April 25, 2014

Stress Baking

For the past week and a half, I have been trying to get a job. 
I know, I know - fifteen is not the standard for most places. At fifteen, you aren't legally permitted to do hardly anything seemingly "dangerous", which cancels out most things. I knew a girl who wasn't even allowed to cut a banana for a banana split, just because she wasn't yet 16. 
I could go on and on about how much I hate these laws. Frankly, I'm in more danger at home sitting at my computer than I am holding a paring knife. 

As you can imagine, if you've ever tried finding a job, it's really disappointing when you don't get a call from someone you've applied to work for. There's a lot of anxiety waiting by the phone for days, not eating, not sleeping; just waiting...
Okay, I haven't been that anxious. But in truth, I am losing my ambition and starting to fall into this fog in which little voices whisper "no one wants you", "you'll never get hired", "you're unfit for this job". 
I would much rather be turned down after an interview than be ignored and left in waiting for months on end, weighing out my possibilities. Does no one want me? Will I really never get hired? Am I really unfit for this?
I'm beginning to believe that a fifteen-year-old like me - average grades and no experience to speak of - could get a job in a town of 4,000 more eligible individuals. 

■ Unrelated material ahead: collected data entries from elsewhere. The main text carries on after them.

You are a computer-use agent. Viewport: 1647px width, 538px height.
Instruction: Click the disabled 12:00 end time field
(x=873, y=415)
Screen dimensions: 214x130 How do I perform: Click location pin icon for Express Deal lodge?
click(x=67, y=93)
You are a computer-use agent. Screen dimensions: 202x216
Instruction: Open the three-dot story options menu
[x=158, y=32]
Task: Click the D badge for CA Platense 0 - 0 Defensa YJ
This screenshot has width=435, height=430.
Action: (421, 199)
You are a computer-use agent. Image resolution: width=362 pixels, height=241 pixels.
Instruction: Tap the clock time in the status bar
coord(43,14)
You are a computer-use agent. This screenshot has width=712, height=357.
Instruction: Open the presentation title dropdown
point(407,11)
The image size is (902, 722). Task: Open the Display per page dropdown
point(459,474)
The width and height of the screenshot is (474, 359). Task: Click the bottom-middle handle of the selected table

That is why I have been doing so much baking lately. My mom has had to tell me to stop because we are overrun with brownies, cupcakes, and other goods. Being withheld from my ability to bake, I went into a short stage of desperation because my food processor broke and all of the no-bake bars and balls I had in my baking queue required almond/peanut/cashew butter. 
I was so desperate, in fact, that I buckled down and used store bought peanut butter that I had never tried before, to make homemade Reese's. 
(recipe to follow soon)
I asked my mom if I was abnormal. Turns out, cooking and cleaning as a stress reliever is relatively common. That doesn't mean I'm not abnormal, but I'm not completely whacked. 
And I'm still in need of some baking-related therapy here. I've got one more application to turn in before I'm sunk (i.e. I'm going to have to apply at some places that really don't appeal to me because I'm desperate).

That's my excuse for everything. I'm a desperate child with no hope of survival in this mad world of no's.